一方、インスリン非依存型糖尿病は、検診や保険加入の際に偶然発見されるような無症状のものから、のどの渇きや多尿、易疲労感、体重減少、あるいは外陰部のかゆみなどで、糖尿病がみつかることも少なくありません。


糖尿病の検査

■血糖値と診断基準  

糖尿病の診断は、高血糖と特徴的な身体症状からつけることができます。朝食前(空腹時)の血糖が1デシリットル当たり140ミリグラム以上であるか、食後の血糖値で200ミリグラム以上の値が少なくとも2度確認されれば、糖尿病と診断されます。  

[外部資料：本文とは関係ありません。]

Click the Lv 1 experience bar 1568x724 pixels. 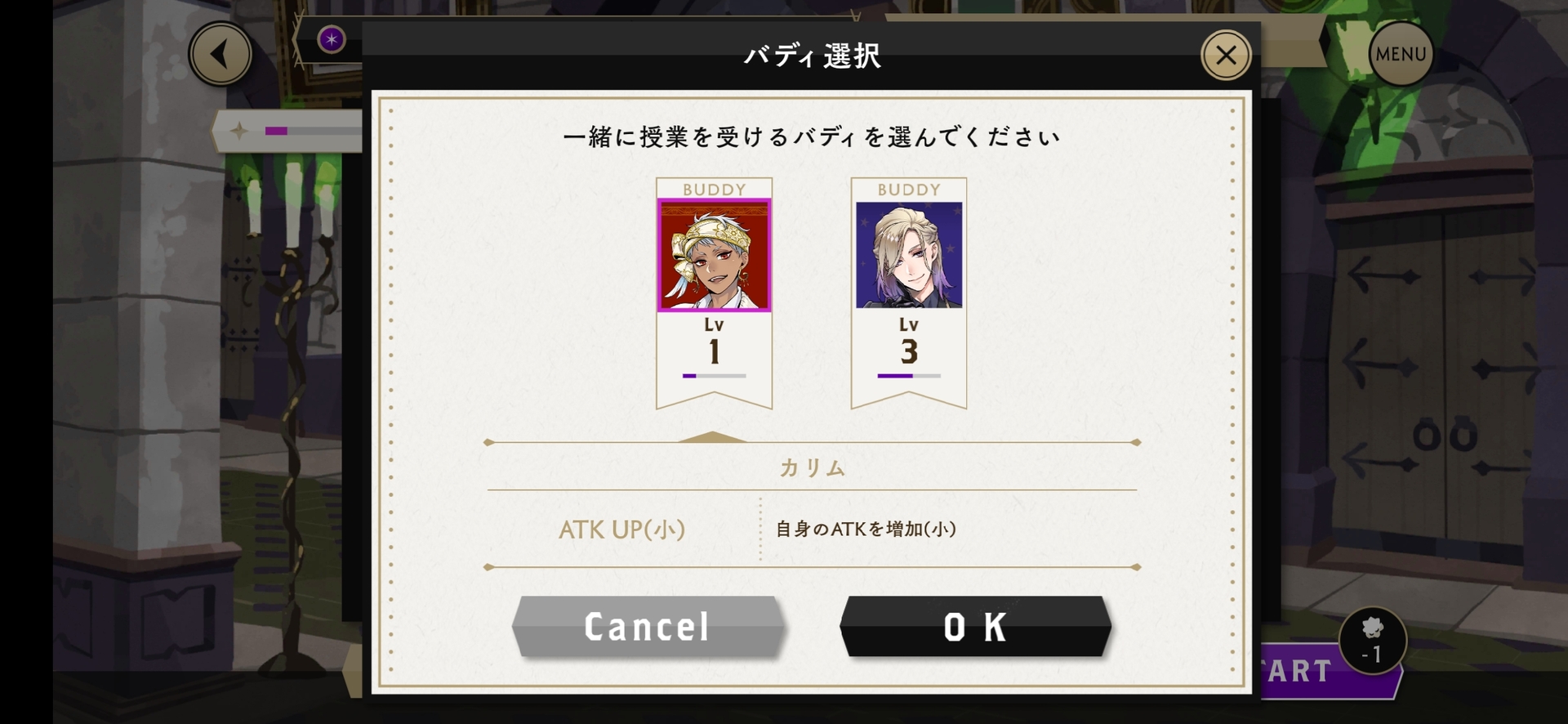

疑わしいときは、75グラムのブドウ糖を飲んでブドウ糖負荷試験を行ない、2時間後の血糖値が1デシリットル当たり200ミリグラムを超え(糖尿病型)、口渇や多飲多尿、体重減少などの症状をともなう場合、糖尿病と診断できます。  

この2時間値が200ミリグラム以上という基準は、疫学的研究結果に基づいており、この値以上の高血糖を示す群に、将来、糖尿病に特有な網膜症や腎症の発症率が高くなることから決められたものです。

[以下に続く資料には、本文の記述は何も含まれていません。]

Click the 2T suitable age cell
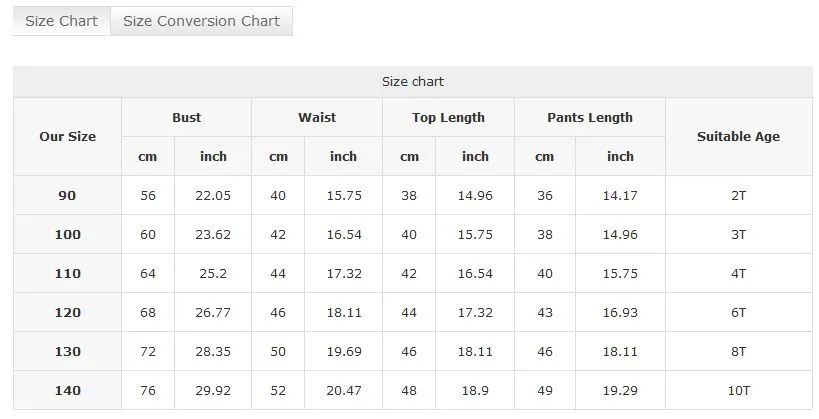This screenshot has width=819, height=419. [739, 195]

■(糖化ヘモグロビン〈HbA1またはHbA1c〉およびフルクトサミン)

ブドウ糖は体内のいろいろの蛋白質と結合する性質があり、これを糖化といっています。赤血球の酸素運搬体であるヘモグロビンも血液中のブドウ糖と結合し、糖化ヘモグロビン(HbA1またはHbA1c)となります。糖化ヘモグロビンの形成は、長期にわたって血糖値が高い場合に増加するので、赤血球の半寿命(約60日)に相当する期間の、平均血糖値を示すと考えられます。 このときに、血漿蛋白も糖化され、フルクトサミンが生成されます。

血漿蛋白の平均半寿命から、こちらは過去1〜2週間の平均的血糖値を表わしています。血糖値そのものは検査の一時点における値ですが、 HbA1、HbA1cやフルクトサミンの値は、過去の一定期間における血糖コントロールの良否を反映する長期の指標として有用です。  

したがって、血糖検査前に作為的に食事を抑えて、血糖値が正常だったとしても、日ごろのコントロールがわるければ、これらの検査は異常値となります。

■(ケトン体)
 
インスリンの不足がいちじるしいと体脂肪の分解がおこり、遊離脂肪酸が多量に放出されます。これは肝臓でケトン体(アセト酢酸、β‐ヒドロキシ酪酸、アセトン)に変わり、血中に増加するとともに、尿中にも出てきます。  

血中ケトン体の蓄積がいちじるしく、血液の緩衝能を超えて酸性に傾いた場合をケトアシドーシスといい、昏睡などの危険な症状を招くことがあります。糖尿病患者で、血液あるいは尿中のケトン体が増加した場合は、インスリンの高度の欠乏状態を示しています。